Kerry is a long-time volunteer with palliative care services in her community. With the distances and difficulty of travel that some palliative care patients may face, she is glad to be part of a team that works to support patients who want to die at home. While every effort is made to provide all patients with the same level of support as they need it, Kerry has noticed that some patients and families seem to get a bit more in terms of members of the team going the “extra mile” to ensure that a medication is delivered or staying longer at the home. Most troubling for Kerry is the fact that this seemed to happen for the biggest health care fundraiser in the community, while a relative newcomer to the community seemed to get less of this type of attention. Kerry isn’t sure about whether and how to raise this as an issue with the broader team.

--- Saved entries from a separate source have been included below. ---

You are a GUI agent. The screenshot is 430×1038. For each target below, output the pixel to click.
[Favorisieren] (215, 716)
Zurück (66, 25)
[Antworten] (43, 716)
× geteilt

What assumptions, questions, and/or examples come to mind in relation to this case?
What do you identify as the ethics issues in this case?
What would you say to Kerry if she asked you what she should do? Why, and what values are you using to support this approach?
Castleden, H, V. Crooks, N. Schuurman, N. Hanlon. 2010. “It’s not necessarily the distance on the map …”: Using place as an analytic tool to elucidate geographic issues central to rural palliative care.” Health & Place 16 284-290.
Crooks V, H Castleden, N Hanlon, N Schuurman. 2011. ‘Heated political dynamics exist…’: Examining the politics of palliative care in rural British Columbia, Canada. Palliative Medicine 25(1): 26-35.
Pesut B, Bottorff, Robinson C. 2011. Be known, be available, be mutual; a qualitative ethical analysis of social values in rural palliative care. BMC Medical Ethics 12:19.